— START Information given —

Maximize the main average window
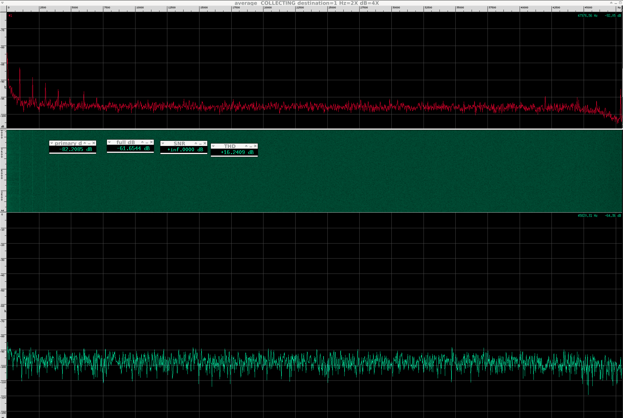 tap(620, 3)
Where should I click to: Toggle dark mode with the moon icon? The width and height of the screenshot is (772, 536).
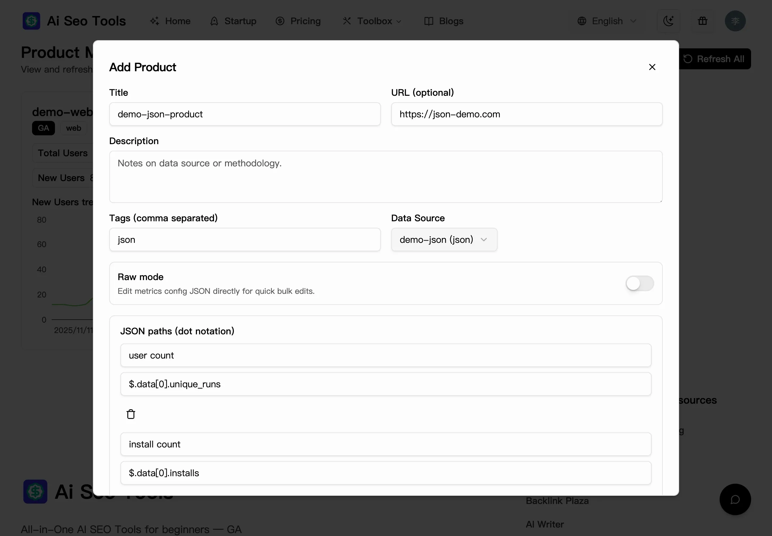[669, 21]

— END Information given —
— START Information given —

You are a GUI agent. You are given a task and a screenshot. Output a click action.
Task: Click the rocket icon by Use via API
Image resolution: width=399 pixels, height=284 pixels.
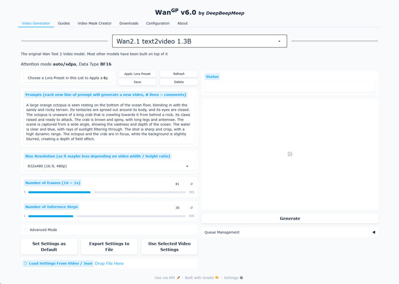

— END Information given —
— START Information given —

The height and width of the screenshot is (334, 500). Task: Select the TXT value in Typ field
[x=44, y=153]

— END Information given —

Rewrite the lines starting at the one containing "The height and" and ending at the one containing "[x=44, y=153]" as a numbered list, leaving out any blank lines.

1. The height and width of the screenshot is (334, 500). Task: Select the TXT value in Typ field
2. [x=44, y=153]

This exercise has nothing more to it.